Once the pictures are set aside, print the records that follow exactly as written.

-=-=-=-=-

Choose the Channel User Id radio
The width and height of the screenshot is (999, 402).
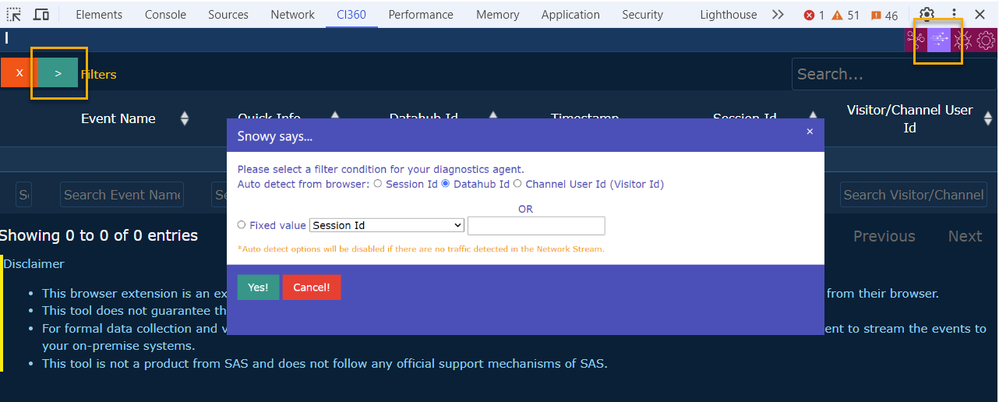tap(517, 184)
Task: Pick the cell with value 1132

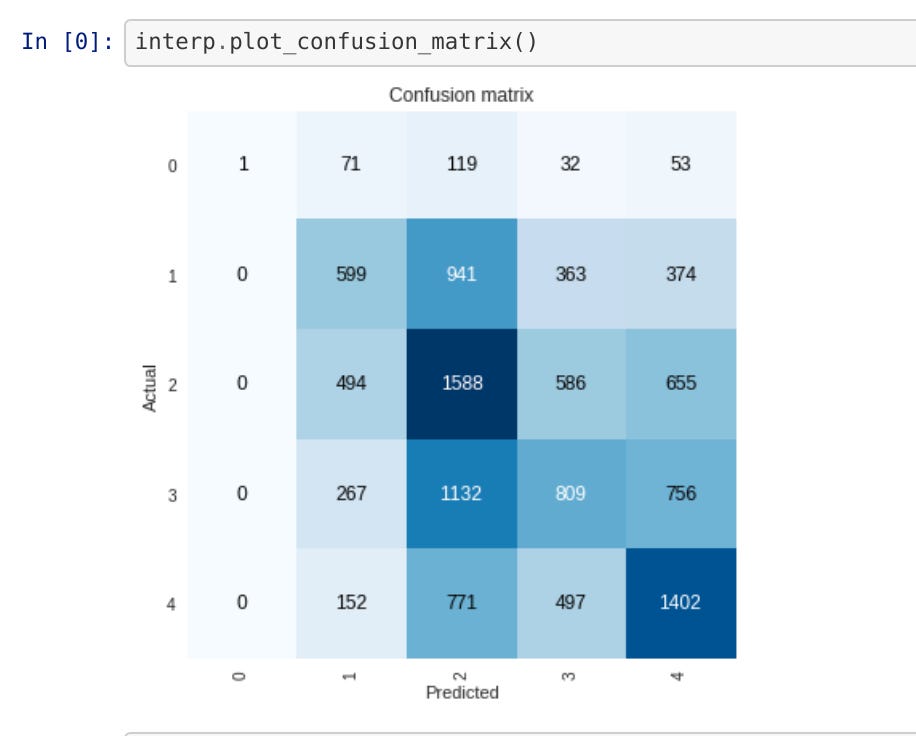Action: 462,494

-=-=-=-=-

### Written answer:
Choose the Channel User Id radio
The width and height of the screenshot is (999, 402).
tap(517, 184)
Task: Pick the cell with value 1132

Action: 462,494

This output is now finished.